The Advantages of Coworking

So what makes coworking spaces appealing to independent contractors, startups and large companies? In a word: flexibility.

A lone freelancer can work quietly in a dedicated workspace or sit in an open area alongside other “members” in order to share ideas and seek advice. For the founder of a startup, there is likely someone from a company at a similar stage of development willing to talk strategy. Then, as your startup grows, you simply add the cost of another desk, rather than try to plan space needs in advance.

But why do large companies such as Dell, General Electric, Microsoft, Bank of America and Salesforce.com move into coworking centers? For some it’s the chance to test a new market without a large initial investment or time spent finding the perfect location. Also, many large companies have come to see coworking as a means of attracting and retaining top talent. Coworking centers offer amenities, networking opportunities and thought leadership workshops that knowledge workers want.

Coworking and Commercial Real Estate

The flexibility that coworking options provide equates to great potential for the commercial real estate industry. For tenants, there is no longer the challenge of planning space needs years at a time. They can abandon the five or 10-year lease in favor of simply adding another desk for each new employee. Also, because coworking centers already have IT infrastructure as well as in-office amenities, tenants are free to focus on developing and selling their products and services.

But how does this translate into an advantage for landlords? After all, a 10-year lease on a space provides steady, long-term revenue and predictable returns for investors. Actually, there are several advantages.

First, coworking is better able to withstand a future economic downturn. In fact, the recession of 2008 that caused many companies to downsize is partially responsible for the rise in coworking. Now, shared spaces are denser than the average office.

Secondly, by incorporating coworking space, a building owner is following demand and investing in a portion of the workforce that will continue to grow. Millennials are expected to make up 50 percent of the workforce by 2020 and 75 percent by 2030. Not that millennials are the only ones coworking, but they do constitute the majority of centers’ memberships.

Third, leasing vacant space to a coworking office firm is an excellent way to increase income. According to Deskmag, the average coworking space can yield two to three times more revenue per square foot than a traditional space.
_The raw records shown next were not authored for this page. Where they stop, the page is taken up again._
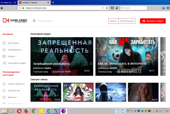Click the Поиск видео search field
This screenshot has width=170, height=114.
57,21
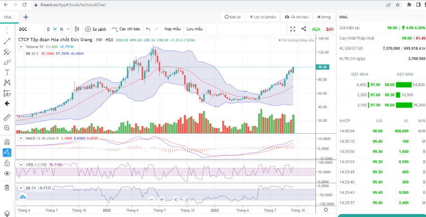Collapse the MACD indicator pane legend
The width and height of the screenshot is (426, 217).
coord(21,138)
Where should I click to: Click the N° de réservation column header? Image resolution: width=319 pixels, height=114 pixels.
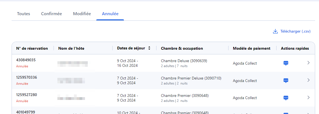[x=32, y=49]
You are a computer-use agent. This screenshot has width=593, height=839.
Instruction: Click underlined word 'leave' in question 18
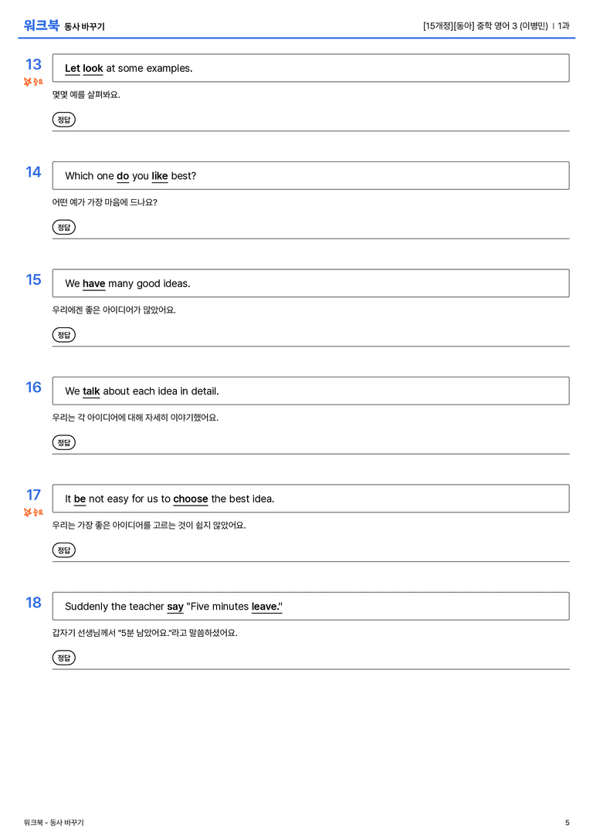click(265, 606)
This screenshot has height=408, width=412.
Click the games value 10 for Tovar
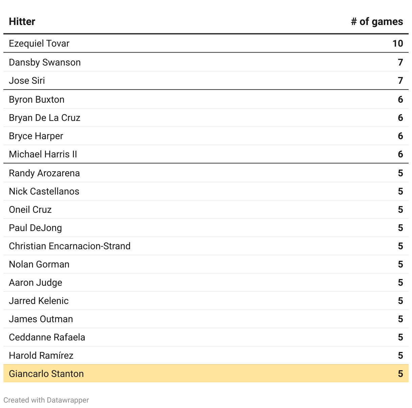(x=398, y=44)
Finally, CRE investors and building owners should look at coworking spaces as breeding grounds for future tenants. A startup that might have been a high-risk tenant initially will have time to grow. Then, once they are established and after they’ve come to appreciate your building, they may be ready to sign a long-term lease.

What’s On the Coworking Horizon?

Every day across the country there are thousands of vacant spaces that could be used for coworking. They’re called restaurants.

A recent article from Restaurant Hospitality reported that startups like Kettlespace and Spacious are doing for restaurants in New York City and San Francisco what WeWork has done for office space. Dining rooms that sat empty from 8 am to 5 pm now have freelancers and telecommute workers setting up shop for a few hours. It’s an easy way for a restaurant that only serves dinner to make some additional money.

What about lunch? Some dinner service restaurants offer food for coworkers. Restaurants that serve all day often keep a front room open for lunch patrons, while serving coworkers at the back of the space.

Whether in an office building or a restaurant, coworking spaces will remain a force for years to come. Commercial real estate investors, property owners and industry professionals should view them as beneficial amenities in their buildings.

 

The information contained in this article is general in nature and should not be construed as financial, tax or legal advice.  As with any financial or legal matter, consult your tax advisor and legal counsel.